A history of the First Bulgarian Empire

Steven Runciman




Appendix IV

Christianity among the Slavs before the ninth century



Byzantium has often been blamed by ecclesiastical writers for waiting till the ninth century to introduce the blessings of Christianity to the Balkan Slavs. The attack is unjustified. During the late sixth and seventh centuries the waves of Avar, Slavonic, and Bulgar invasion prevented more than fitful missionary enterprise, while during the eighth and early ninth centuries the great Iconoclastic controversy at home ruled out the possibility of a vigorous ecclesiastical policy abroad. Consequently, with one great exception, Christianity was only





spread among the Balkan Slavs by the local influence of sees that survived the storms.


The names of these sees can be found in the semiofficial notitiae, the lists drawn up by Epiphanius (in the seventh century), Basil (in the early ninth century), the notitia published by de Boor (ninth century), and that of Leo the Wise (early tenth century), and in the lists of bishops present at the various Councils. These lists have been ably tabulated by Dvornik. [1] We must remember, however, that while the notitiae are fairly reliable—after making due allowances for carelessness and copyists’ errors—the failure of a see to be represented at a Council does not necessarily mean that the see no longer existed. An investigation of this evidence shows roughly that round the coasts of the Balkan peninsula the Christian cities lived an uninterrupted life, but, except on the Aegean coast, there was hardly any Christian hinterland. On the Black Sea coast the cities south of Mesembria appear on every list; to the north, Odessus (Varna) apparently lasted till the early ninth century, when no doubt it was finally occupied by the Bulgars; farther inland, the last see of the old Moesian provinces, Marcianopolis, lasted only into the seventh century, and then was presumably destroyed by the Bulgars. Farther south, Adrianople remained a constant centre of Christianity, and Philippopolis also, until its annexation by the Bulgars in the ninth century. Sardica, however, though certainly occupied by the Empire till the ninth century, is not mentioned; probably it was merely a garrison city without much religious life. Between Rhodope and the sea, Christianity lived on; in Macedonia, which was more exposed to invasions, only the bigger towns near to Thessalonica survived. In the Greek hinterland the Slav tribes remained pagan until they were brought under definite political control by the Empire in the ninth century. On the whole, all that we can say is that, where the Slavs were under Imperial rule, the local bishoprics



1. Dvornik, Les Slaves, Byzance et Rome, pp. 60–99.

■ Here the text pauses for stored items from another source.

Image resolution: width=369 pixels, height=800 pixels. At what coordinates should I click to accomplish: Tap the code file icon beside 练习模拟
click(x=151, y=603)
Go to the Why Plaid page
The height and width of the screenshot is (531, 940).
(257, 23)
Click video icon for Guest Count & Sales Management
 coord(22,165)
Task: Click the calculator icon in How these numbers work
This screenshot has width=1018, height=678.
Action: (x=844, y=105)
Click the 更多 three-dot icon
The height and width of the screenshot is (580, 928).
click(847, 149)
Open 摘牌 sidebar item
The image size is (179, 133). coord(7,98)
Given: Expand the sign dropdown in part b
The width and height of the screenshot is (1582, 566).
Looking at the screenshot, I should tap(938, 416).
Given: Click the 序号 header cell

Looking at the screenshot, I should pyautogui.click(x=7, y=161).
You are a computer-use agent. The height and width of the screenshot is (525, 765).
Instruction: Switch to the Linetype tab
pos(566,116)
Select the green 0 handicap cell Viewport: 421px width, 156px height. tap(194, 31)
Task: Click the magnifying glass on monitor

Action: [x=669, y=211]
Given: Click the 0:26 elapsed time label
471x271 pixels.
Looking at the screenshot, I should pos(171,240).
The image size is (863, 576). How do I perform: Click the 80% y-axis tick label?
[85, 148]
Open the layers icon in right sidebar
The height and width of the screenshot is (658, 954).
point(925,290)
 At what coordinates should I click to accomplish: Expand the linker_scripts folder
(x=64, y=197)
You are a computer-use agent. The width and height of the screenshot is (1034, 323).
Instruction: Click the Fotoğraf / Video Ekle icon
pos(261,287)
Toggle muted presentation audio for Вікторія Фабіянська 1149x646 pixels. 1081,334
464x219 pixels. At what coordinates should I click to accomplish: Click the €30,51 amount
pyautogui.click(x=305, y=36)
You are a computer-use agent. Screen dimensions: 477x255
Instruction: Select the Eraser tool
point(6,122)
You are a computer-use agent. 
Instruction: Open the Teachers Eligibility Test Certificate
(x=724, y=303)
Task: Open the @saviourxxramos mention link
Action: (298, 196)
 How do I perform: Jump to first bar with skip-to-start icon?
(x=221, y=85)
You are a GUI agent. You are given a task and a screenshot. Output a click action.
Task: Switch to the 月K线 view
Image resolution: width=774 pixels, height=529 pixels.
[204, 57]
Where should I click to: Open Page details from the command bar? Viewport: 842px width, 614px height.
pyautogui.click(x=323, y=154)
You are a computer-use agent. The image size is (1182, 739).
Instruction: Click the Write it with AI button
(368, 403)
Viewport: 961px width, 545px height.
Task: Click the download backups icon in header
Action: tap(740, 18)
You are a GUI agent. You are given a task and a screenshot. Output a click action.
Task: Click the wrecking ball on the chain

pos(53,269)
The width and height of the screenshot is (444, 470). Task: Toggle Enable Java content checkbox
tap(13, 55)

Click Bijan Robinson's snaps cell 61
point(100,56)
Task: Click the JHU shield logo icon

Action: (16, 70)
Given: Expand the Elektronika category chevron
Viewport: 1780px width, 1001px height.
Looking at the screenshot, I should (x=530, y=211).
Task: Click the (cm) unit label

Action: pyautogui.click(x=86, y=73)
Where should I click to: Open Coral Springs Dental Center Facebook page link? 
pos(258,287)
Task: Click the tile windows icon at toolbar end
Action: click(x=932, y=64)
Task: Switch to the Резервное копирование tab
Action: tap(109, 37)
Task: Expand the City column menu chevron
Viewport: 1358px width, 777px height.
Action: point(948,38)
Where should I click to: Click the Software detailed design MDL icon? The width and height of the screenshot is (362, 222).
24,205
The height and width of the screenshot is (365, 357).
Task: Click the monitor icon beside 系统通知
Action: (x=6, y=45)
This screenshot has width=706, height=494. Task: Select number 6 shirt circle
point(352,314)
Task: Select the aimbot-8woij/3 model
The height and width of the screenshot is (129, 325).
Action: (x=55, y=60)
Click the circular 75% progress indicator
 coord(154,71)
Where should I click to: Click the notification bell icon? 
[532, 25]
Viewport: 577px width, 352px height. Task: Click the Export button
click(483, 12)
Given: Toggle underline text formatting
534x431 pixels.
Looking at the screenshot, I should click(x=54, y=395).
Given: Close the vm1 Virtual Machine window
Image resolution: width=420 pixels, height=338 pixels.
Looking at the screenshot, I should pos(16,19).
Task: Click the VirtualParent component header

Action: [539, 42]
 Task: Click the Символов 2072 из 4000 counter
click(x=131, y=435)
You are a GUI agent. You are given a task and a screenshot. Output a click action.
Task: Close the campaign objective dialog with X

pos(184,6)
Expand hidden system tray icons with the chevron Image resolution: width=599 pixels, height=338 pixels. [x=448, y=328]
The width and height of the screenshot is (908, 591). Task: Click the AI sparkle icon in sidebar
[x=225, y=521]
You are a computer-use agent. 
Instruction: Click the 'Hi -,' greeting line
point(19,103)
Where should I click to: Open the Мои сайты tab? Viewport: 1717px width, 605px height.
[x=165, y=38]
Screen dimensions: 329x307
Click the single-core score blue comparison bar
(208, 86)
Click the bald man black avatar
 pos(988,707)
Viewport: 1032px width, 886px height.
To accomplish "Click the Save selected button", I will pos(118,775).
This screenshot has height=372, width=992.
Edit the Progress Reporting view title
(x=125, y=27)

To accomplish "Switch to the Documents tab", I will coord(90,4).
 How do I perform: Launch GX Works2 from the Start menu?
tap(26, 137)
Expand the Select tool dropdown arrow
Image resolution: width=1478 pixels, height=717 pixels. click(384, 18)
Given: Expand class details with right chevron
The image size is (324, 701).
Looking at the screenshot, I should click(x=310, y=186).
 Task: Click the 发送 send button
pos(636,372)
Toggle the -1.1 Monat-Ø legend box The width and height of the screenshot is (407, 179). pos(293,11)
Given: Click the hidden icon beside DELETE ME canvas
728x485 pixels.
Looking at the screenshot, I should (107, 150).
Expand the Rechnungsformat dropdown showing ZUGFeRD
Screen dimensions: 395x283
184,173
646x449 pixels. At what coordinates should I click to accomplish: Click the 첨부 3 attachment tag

spread Christianity among them; but over the frontiers the bishoprics were extinguished, and there was no missionary enterprise save by a few isolated Christian captives at heathen Courts, such as Omortag’s slave, Cinamon.


There is, however, one exception. In the De Administrando Imperio (pp. 148–9, 153) Constantine Porphyrogennetus tells us that the Emperor Heraclius (610–41) sent for clergy from Rome to baptize the Croatians and Serbs: which was successfully achieved. The story has been doubted [1]; but it is perfectly plausible. Heraclius was for much of his reign on excellent terms with the Papacy, and Illyricum was still then a Roman ecclesiastical province. Moreover, he was a vigorous ruler, who clearly would wish to deal with the Slavonic problem. Constantine connects the Conversion with Heraclius’s political dealings with the Slavs—his recognition of their occupation of the country on condition of their recognition of his suzerainty. Constantine is almost certainly telling the truth; but he omitted to say that Heraclius’s success was extremely ephemeral. In his previous chapter (written later) he shows (p. 145) the Croatians asking for priests from Rome in the ninth century: while the Serbs were certainly not a fully Christian nation till the days of Cyril and Methodius. It is most reasonable to assume that Heraclius’s great missionary enterprise did, in fact, exist, but achieved nothing lasting; and certainly it cannot have had any effect at all in the Balkan peninsula to the east of Serbia.


Thus Christianity among the Balkan Slavs before the ninth century was almost certainly limited to those Slavs that were definitely under Imperial control, save round the frontiers, where the Greek (and, in the north-west, the Latin Dalmatian) cities spread their influence, and save the individual efforts of a few captive Christian slaves. Since Heraclius’s day the state of the Empire, and indeed of all Christendom, had not been such as to permit of any more comprehensive evangelization of the Balkans.



1. Jireček, Geschichte der Serben, i., p. 104.